The fact that I can sleep now without being awoken by horrible nightmares, that I wasn't kept awake all night by unrelenting insomnia, progress.
These past years I have walked a road, one that I wouldn't wish on my worst enemies.
It was a road I never thought I would have to walk, one I didn't walk by choice. There was no intention or volition on my part when it came to how I found myself on that long and winding road.
It is a road that I never anticipated walking, a road I never understood until I found it beneath my feet. I believed that I could predict what I would do if I ever had to walk it...and I was wrong.
You really don't know what you would do in any given situation until you have actually been there.
Anything that you postulate about how you would react, what you would do, how you would feel, a guess based entirely on hypotheticals. Usually entirely wrong, by the way.
That truth is just one of the many lessons I've learned on this path, this particular truth one that applies not just to this situation, but quite literally anything in life where people like to make judgments about that which they don't understand.
I've learned not to judge that which I don't understand.
I've learned just how little I understand.
I've learned that those things I cannot understand, I must accept.
I've learned that people make the choices they make for their own reasons, and that regardless of what we think about those choices, they belong solely to the people making them.
That doesn't, by the way, mean that every man is an island. The truth couldn't be further.
Reality tells us that although choices are something that rest in the hands of the person with the decision to make, and with them alone, the effects of that choice ripple out long and reaching. Our choices may just be about us, but they impact far more people that we can seem to appreciate at the time, and for far longer than we imagine possible.
It's why I have walked this road for as long as I have...not because of my choices, but because of the ripples.

■ Requirement A ■
Please copy the rows from the line with "Given: Click the orange kcal unit label" up to and including the line with "Action: tap(873, 592)".

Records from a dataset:
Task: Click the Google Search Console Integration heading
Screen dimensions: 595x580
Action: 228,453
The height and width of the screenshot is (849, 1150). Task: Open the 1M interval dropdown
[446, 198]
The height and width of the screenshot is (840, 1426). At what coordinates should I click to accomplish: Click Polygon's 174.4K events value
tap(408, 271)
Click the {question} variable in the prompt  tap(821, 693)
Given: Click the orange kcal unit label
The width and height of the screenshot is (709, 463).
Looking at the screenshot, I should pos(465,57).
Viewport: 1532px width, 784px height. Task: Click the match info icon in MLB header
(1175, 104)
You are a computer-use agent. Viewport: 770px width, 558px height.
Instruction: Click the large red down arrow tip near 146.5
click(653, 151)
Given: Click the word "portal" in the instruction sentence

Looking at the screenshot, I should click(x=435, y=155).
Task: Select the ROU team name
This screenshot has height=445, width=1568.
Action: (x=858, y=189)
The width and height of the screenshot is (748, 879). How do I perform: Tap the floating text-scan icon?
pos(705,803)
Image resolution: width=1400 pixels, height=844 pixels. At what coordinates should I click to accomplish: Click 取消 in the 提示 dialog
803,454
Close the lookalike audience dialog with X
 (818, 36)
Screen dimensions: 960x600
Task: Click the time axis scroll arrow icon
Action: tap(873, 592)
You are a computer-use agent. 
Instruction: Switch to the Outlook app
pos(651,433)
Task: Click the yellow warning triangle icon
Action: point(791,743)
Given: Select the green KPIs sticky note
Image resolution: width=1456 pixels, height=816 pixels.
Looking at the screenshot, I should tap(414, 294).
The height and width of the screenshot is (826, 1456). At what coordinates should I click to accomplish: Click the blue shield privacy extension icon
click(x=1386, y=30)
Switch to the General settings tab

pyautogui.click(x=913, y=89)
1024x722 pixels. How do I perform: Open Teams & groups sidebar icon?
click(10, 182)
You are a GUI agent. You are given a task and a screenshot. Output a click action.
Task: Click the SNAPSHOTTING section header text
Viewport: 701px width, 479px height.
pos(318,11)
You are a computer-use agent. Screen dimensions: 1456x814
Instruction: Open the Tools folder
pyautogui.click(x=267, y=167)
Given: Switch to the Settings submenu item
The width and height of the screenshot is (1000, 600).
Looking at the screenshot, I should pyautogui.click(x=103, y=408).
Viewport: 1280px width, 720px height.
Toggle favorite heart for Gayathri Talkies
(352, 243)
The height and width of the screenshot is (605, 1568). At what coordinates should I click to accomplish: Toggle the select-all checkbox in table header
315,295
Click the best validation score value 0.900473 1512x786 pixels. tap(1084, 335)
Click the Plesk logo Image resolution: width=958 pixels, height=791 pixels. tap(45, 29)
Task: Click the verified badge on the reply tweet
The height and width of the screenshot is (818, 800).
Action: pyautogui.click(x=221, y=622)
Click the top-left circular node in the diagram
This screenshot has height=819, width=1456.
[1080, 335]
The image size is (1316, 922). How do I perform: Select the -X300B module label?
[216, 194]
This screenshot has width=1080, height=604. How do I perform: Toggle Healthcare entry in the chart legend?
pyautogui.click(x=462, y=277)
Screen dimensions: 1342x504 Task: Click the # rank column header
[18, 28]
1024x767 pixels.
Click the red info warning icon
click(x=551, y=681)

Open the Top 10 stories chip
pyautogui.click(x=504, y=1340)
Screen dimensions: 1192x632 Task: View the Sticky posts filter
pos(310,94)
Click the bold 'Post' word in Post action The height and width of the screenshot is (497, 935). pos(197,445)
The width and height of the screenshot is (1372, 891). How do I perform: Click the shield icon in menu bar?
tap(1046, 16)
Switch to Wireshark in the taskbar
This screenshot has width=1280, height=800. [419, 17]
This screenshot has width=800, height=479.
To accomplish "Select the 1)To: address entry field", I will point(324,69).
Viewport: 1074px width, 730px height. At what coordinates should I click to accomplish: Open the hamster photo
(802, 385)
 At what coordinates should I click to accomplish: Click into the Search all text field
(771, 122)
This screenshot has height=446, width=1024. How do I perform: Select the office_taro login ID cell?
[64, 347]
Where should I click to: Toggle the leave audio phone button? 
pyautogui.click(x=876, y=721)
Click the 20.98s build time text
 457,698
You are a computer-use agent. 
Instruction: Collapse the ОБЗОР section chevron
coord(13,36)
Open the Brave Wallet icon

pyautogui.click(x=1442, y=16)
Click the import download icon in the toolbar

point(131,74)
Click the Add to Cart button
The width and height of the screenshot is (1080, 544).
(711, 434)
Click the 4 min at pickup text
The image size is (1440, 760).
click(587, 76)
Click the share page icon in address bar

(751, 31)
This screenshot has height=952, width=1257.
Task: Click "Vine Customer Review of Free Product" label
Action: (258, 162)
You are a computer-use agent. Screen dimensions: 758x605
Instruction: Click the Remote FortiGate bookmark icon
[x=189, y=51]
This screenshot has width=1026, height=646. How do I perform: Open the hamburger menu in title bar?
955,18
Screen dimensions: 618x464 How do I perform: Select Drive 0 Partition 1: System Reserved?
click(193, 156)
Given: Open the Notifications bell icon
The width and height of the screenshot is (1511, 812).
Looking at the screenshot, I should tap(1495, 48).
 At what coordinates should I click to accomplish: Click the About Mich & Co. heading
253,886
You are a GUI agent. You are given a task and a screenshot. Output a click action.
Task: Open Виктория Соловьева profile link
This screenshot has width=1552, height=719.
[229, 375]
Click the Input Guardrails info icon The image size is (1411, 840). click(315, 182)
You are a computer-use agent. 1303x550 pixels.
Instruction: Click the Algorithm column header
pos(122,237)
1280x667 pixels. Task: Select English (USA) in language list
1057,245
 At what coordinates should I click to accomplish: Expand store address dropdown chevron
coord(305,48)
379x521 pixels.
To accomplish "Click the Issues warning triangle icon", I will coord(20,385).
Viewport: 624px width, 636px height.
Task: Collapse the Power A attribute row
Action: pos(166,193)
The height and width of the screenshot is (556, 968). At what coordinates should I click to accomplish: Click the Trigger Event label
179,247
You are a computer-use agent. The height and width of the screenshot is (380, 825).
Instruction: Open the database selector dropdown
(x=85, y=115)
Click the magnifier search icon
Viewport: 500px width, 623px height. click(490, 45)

■ Requirement B ■
According to the essay about walking a hard road, what has the writer learned not to judge?

■ Complete response A ■
Given: Click the orange kcal unit label
The width and height of the screenshot is (709, 463).
Looking at the screenshot, I should pos(465,57).
Viewport: 1532px width, 784px height. Task: Click the match info icon in MLB header
(1175, 104)
You are a computer-use agent. Viewport: 770px width, 558px height.
Instruction: Click the large red down arrow tip near 146.5
click(653, 151)
Given: Click the word "portal" in the instruction sentence

Looking at the screenshot, I should click(x=435, y=155).
Task: Select the ROU team name
This screenshot has height=445, width=1568.
Action: (x=858, y=189)
The width and height of the screenshot is (748, 879). How do I perform: Tap the floating text-scan icon?
pos(705,803)
Image resolution: width=1400 pixels, height=844 pixels. At what coordinates should I click to accomplish: Click 取消 in the 提示 dialog
803,454
Close the lookalike audience dialog with X
 (818, 36)
Screen dimensions: 960x600
Task: Click the time axis scroll arrow icon
Action: tap(873, 592)

■ Complete response B ■
That which the writer doesn't understand.